How your income is assessed will depend on how you are engaged as a locum. There are three main working structures, and each is treated differently by lenders.
PAYE locums. If you work through a locum agency on a PAYE basis, most lenders will assess your income in a similar way to a regular employed applicant. You will provide payslips, and the lender will calculate your annual income based on your regular earnings. This is generally the simplest route for locum workers.
Umbrella company locums. Many locum professionals work through umbrella companies, which handle their tax and National Insurance contributions. Lenders treat this similarly to PAYE, using your umbrella company payslips to assess your income. You may need to provide additional evidence of ongoing assignments.
Limited company locums. If you operate through your own limited company, the assessment becomes more akin to a company director application. Lenders will look at your salary, dividends and potentially the company net profit to assess your income. This can be advantageous if you retain significant profits in the company.
Regardless of your working structure, lenders will want to see evidence of consistent work over a sustained period. Most prefer at least 12 months of locum work history, though some may accept less if you have a strong professional background and qualifications in a high-demand field.
The demand for locum professionals, particularly in the NHS and private healthcare, means that lenders often view locum income favourably compared with other types of temporary or contract work. Your professional qualifications and registration with bodies such as the General Medical Council, Nursing and Midwifery Council or General Pharmaceutical Council can strengthen your application.
How Lenders Assess Locum Income
The way lenders assess locum income can vary significantly, and understanding these differences is key to maximising your borrowing potential. The best approach for you will depend on your specific working arrangements and how your income is structured.
For PAYE and umbrella company locums, lenders typically calculate your income using one of the following methods:
- Annualised current earnings - Taking your current weekly or monthly pay rate and multiplying it to give an annual figure
- Average earnings - Calculating an average from your payslips over the last three to twelve months
- Latest P60 or tax year income - Using your most recent full tax year earnings as the basis
The method used can make a substantial difference to the income figure. For instance, if you have recently increased your locum rate or started taking on more shifts, an annualised current earnings approach would give a higher figure than an average over the previous year.
For limited company locums, the assessment follows similar principles to other limited company directors. Lenders may use salary plus dividends drawn, or salary plus the company net profit, depending on their criteria. Lenders who use the net profit approach can often offer higher borrowing amounts because they are assessing your full earning capacity rather than just what you have chosen to draw from the company.

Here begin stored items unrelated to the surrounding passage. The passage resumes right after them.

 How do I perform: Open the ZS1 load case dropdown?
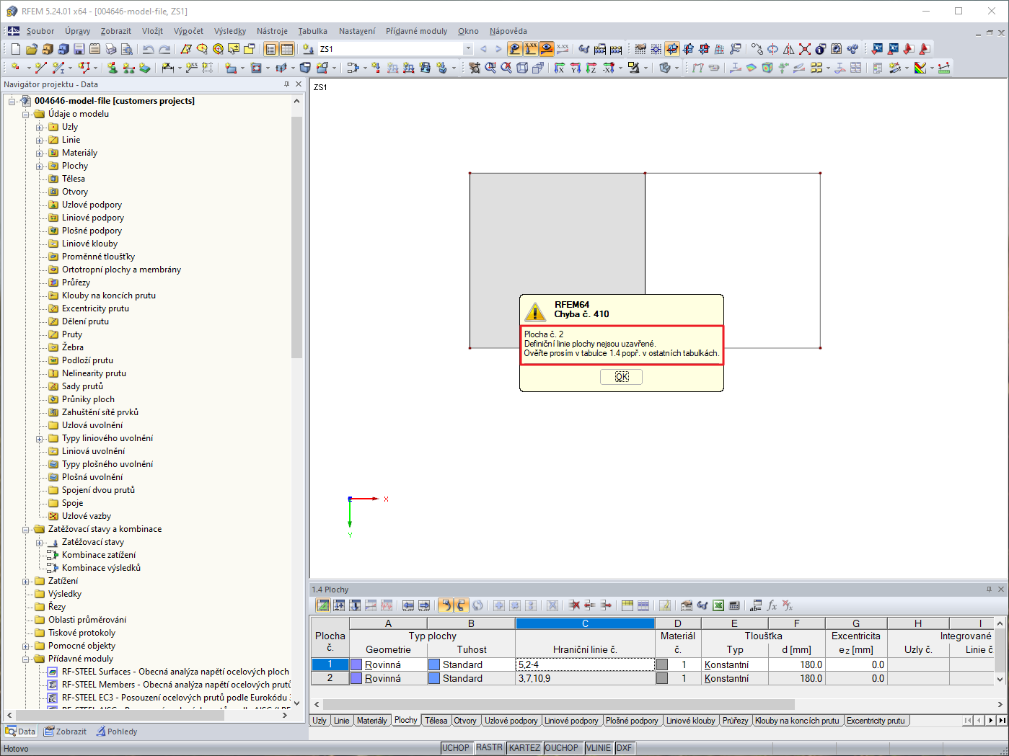click(x=468, y=49)
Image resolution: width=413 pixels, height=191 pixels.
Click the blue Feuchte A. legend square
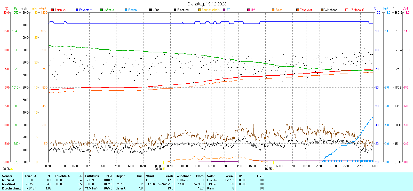pyautogui.click(x=77, y=10)
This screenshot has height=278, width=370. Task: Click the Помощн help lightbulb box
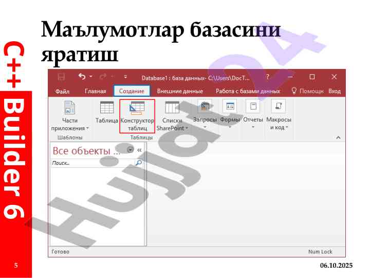coord(307,91)
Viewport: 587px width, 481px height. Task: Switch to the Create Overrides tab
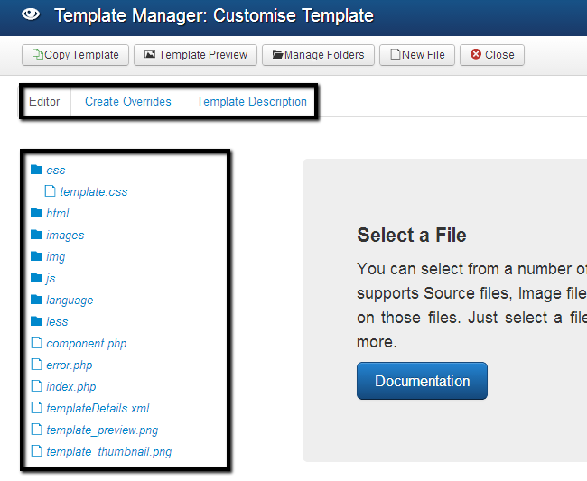click(x=127, y=102)
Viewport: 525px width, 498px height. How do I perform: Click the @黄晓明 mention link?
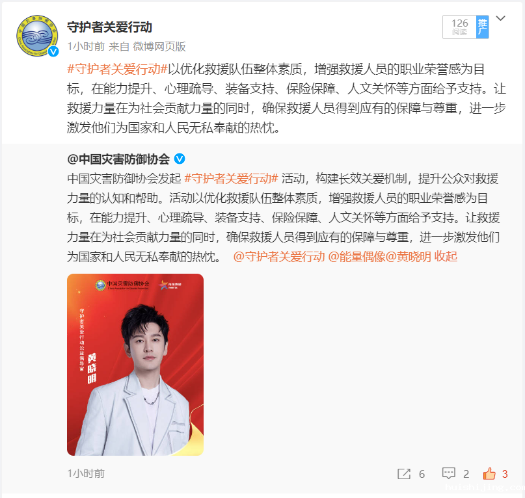[408, 257]
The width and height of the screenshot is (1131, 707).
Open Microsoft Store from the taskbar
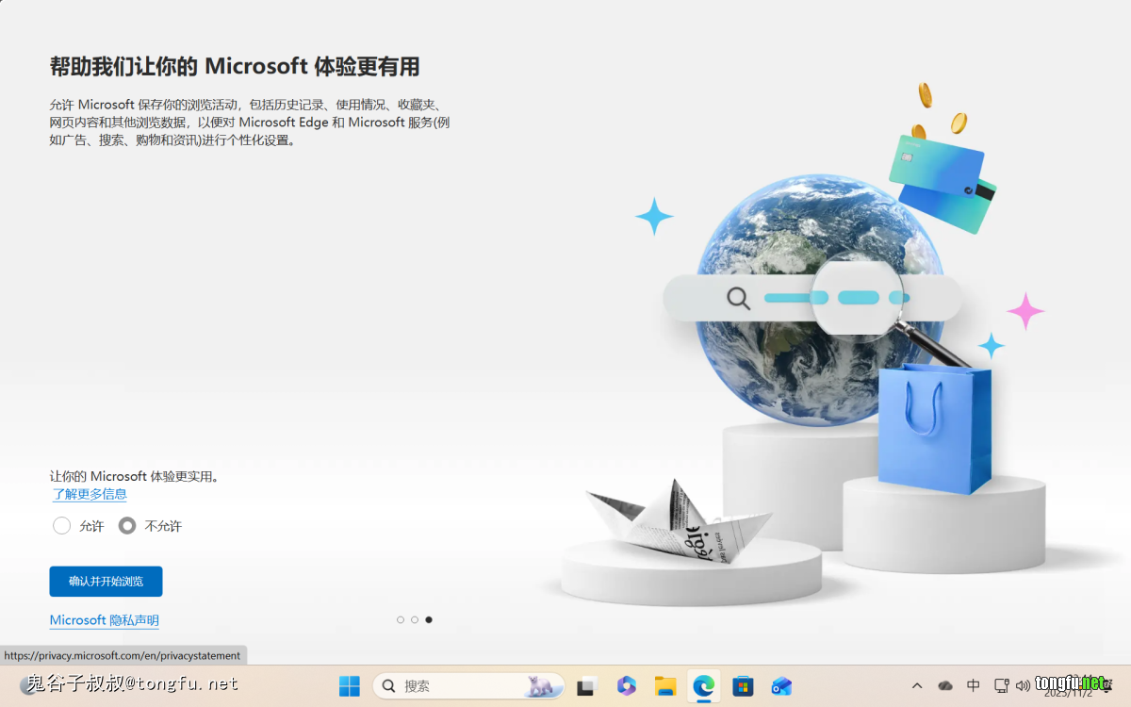pos(743,686)
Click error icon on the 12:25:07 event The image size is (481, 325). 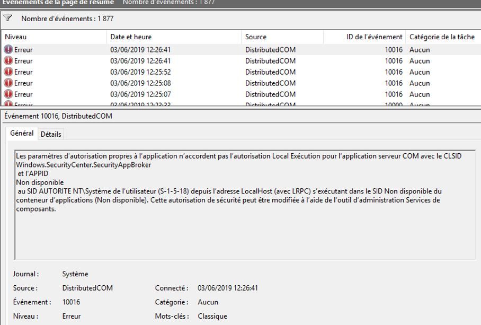[8, 94]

Most lenders apply standard income multiples of 4 to 4.5 times your assessed annual income, with some offering up to 5.5 times for professionals in high-demand healthcare roles. Your professional qualifications, registration and the stability of demand in your specialty can all contribute to a lender's willingness to offer a higher multiple.

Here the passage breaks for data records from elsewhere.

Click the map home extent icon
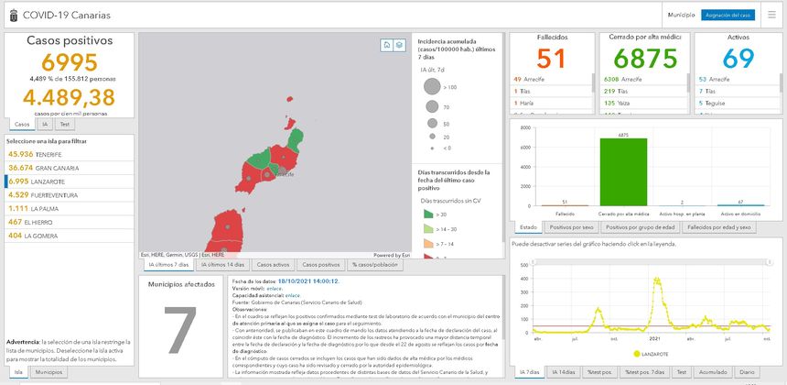 387,45
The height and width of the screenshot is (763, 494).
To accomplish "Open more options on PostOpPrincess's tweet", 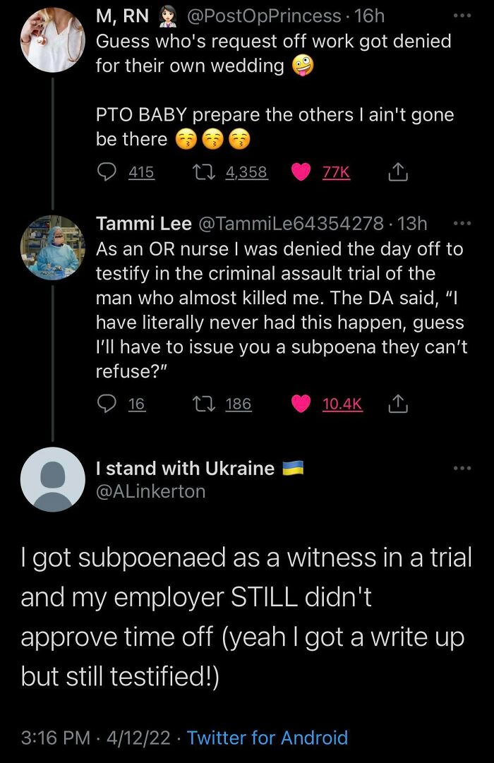I will pos(462,16).
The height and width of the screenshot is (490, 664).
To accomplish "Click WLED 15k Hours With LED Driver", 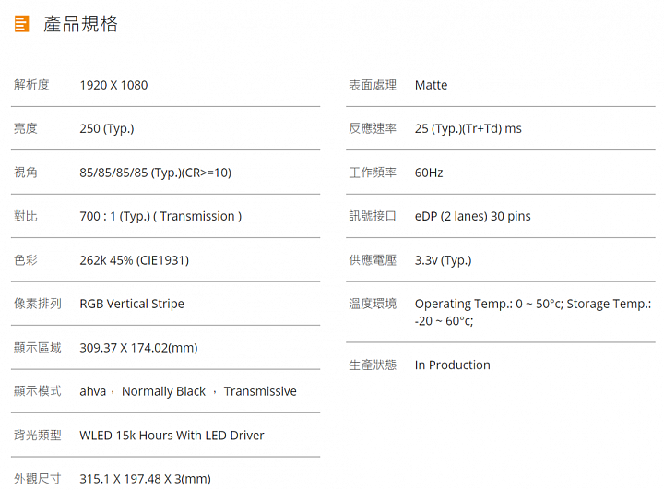I will coord(172,436).
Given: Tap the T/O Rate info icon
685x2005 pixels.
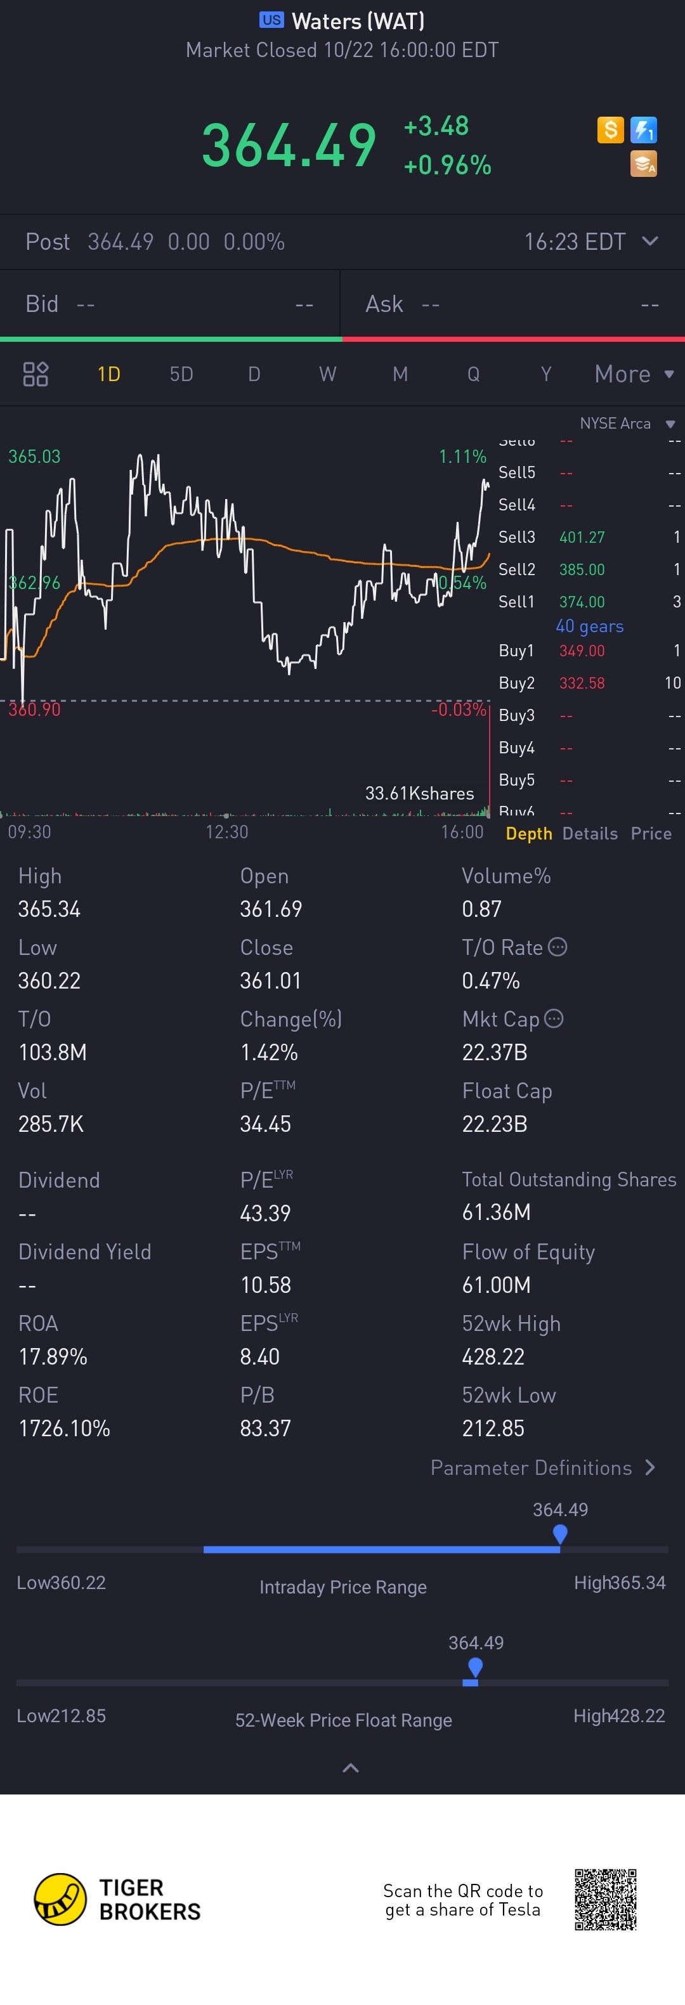Looking at the screenshot, I should point(557,946).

Lenders will also consider the regularity of your work. If you consistently work a full week or close to it, your income will be assessed more favourably than if you work intermittently. Demonstrating through your payslips or invoices that you maintain regular locum engagements is important.
Documentation for a Locum Worker Remortgage
Thorough documentation is particularly important for locum workers because your income may not follow the standard patterns that automated lending systems are designed to handle. Presenting comprehensive and well-organised paperwork can make a real difference to the speed and success of your application.
The documentation typically required includes:
- Payslips or invoices - At least three to six months, ideally twelve months, of consecutive payslips from your agency or umbrella company, or invoices if you operate through a limited company
- Bank statements - Three to six months of personal bank statements showing income credits that correspond with your payslips or invoices
- Employment contracts or booking confirmations - Evidence of your current locum assignments and their expected duration
- Professional registration - Proof of your registration with the relevant professional body, such as the GMC, NMC or GPhC
- SA302 tax calculations - If you complete a self-assessment tax return, your SA302s for the last two to three years
- Company accounts - If operating through a limited company, your full accounts for the last two to three years
- CV or career history - Some lenders appreciate a brief professional history showing your experience and qualifications in your field
If you have worked through multiple agencies or in different healthcare settings during the documentation period, you will need to provide records from each engagement. Keeping a detailed record of all your locum work, including dates, locations and rates of pay, can be invaluable when compiling your application.
Your professional indemnity insurance documentation may also be requested, particularly if you are a locum doctor or dentist working in private practice. Having this readily available can help prevent delays during the underwriting process.